Bin Salman purge l'establishment religieux, les militaires, les membres des familles, les gens d'affaires et la bureaucratie. Il veut diriger l'État par ses propres moyens. Il exige le droit de réviser toute décision dans les domaines juridique, commercial et de la politique étrangère. Il a le pouvoir de punir les responsables des décisions qu'il n'aime pas. Selon ce concept, toute initiative personnelle disparaîtra.
Le pays est trop grand pour être contrôlé par une seule personne. MbS ne peut pas prendre toutes les décisions tout seul. Aucun grand système ne peut fonctionner comme ça. Le peuple sera bientôt mécontent de son contrôle centralisé et insensible.

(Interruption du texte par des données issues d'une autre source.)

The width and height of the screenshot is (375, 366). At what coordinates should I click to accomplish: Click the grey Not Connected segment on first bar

Cela se voit déjà dans sa politique étrangère défaillante. MbS veut être considéré comme le leader incontestable du monde islamique. Sa haine pour tout ce qui est iranien vient de là. Le système iranien d'un État islamique participatif et démocratique est une alternative vivante au modèle autocratique qu'il veut mettre en œuvre en Arabie saoudite. Le modèle occidental d'une "démocratie libérale" ne s'adapte pas bien aux modèles sociaux historiques qui prévalent au Moyen-Orient. Mais le système iranien est authentique et correspond à la culture locale. C'est la seule compétition qu'il craint. Il doit être détruit par tous les moyens.

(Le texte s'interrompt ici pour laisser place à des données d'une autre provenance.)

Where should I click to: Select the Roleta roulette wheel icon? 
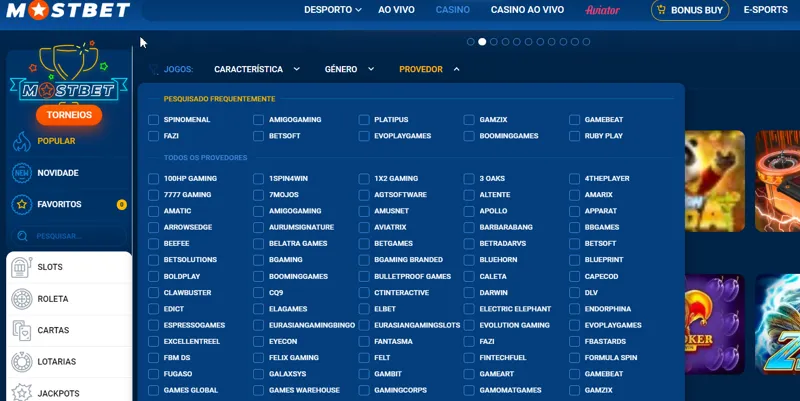(x=22, y=299)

Mais toutes ses tentatives de contrer l'Iran (même là où il n'était pas impliqué) ont échoué. Les interventions saoudiennes au Yémen, au Qatar, en Irak, en Syrie et au Liban ont été désastreuses. Le week-end dernier, la Ligue arabe a émis les critiques habituelles contre l'Iran, mais n' a rien décidé d'autre. La moitié des États de la Ligue arabe, y compris l'Égypte, ne sont pas disposés à suivre la voie saoudienne agressive. Le programme de subventions de Mohmmed bin Salman, qui consiste à utiliser Israël et les États-Unis pour combattre l'Iran au Liban, en Syrie, au Yémen et en Iran, est en train de s'effriter.
La réponse saoudienne à la concurrence du système iranien est une évolution vers un régime plus autoritaire. Cela devrait permettre des politiques et des réponses plus agiles. Mais ce geste rompt le système de pouvoir traditionnel. Elle supprime les obstacles sensibles aux politiques étrangères impulsives. Cela crée les conditions pour son échec même.